Directions ->
Print the stretch from the line containing "The width and height of the screenshot is (579, 506)." through the line containing "Jump to the", with every line repeated unchanged and both end lines included.

--- start of Exercise material ---

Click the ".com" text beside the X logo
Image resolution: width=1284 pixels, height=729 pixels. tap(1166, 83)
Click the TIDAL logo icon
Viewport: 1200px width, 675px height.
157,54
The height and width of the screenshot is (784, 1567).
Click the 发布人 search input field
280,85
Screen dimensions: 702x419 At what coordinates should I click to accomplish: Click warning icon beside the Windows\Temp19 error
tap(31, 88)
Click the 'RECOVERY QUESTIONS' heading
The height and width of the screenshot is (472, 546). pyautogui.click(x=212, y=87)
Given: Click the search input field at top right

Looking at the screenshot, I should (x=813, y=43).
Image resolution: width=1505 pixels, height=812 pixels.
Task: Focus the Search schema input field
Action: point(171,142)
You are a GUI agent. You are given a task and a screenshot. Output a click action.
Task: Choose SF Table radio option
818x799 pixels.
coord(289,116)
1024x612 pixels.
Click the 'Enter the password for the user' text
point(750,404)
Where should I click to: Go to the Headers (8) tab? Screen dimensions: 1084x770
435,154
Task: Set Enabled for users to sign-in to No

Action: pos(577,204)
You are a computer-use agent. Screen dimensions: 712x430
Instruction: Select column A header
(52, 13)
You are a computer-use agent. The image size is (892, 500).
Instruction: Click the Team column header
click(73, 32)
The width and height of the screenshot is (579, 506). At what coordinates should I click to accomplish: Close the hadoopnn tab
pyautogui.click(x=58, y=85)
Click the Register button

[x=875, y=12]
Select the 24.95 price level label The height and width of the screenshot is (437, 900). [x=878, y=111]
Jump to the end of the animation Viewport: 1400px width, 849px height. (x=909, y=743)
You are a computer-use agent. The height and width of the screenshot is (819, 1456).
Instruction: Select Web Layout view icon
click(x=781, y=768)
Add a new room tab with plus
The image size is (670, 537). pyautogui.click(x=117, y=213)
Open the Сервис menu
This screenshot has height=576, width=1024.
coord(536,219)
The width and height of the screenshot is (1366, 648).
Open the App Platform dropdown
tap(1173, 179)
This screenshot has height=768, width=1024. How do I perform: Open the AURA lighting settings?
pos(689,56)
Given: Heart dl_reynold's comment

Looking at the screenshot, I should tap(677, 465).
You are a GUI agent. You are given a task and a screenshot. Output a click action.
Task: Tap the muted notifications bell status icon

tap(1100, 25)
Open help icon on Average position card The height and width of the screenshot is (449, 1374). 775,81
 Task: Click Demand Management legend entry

--- end of Exercise material ---

Response to the exercise ->
The width and height of the screenshot is (579, 506). At what coordinates should I click to accomplish: Close the hadoopnn tab
pyautogui.click(x=58, y=85)
Click the Register button

[x=875, y=12]
Select the 24.95 price level label The height and width of the screenshot is (437, 900). [x=878, y=111]
Jump to the end of the animation Viewport: 1400px width, 849px height. (x=909, y=743)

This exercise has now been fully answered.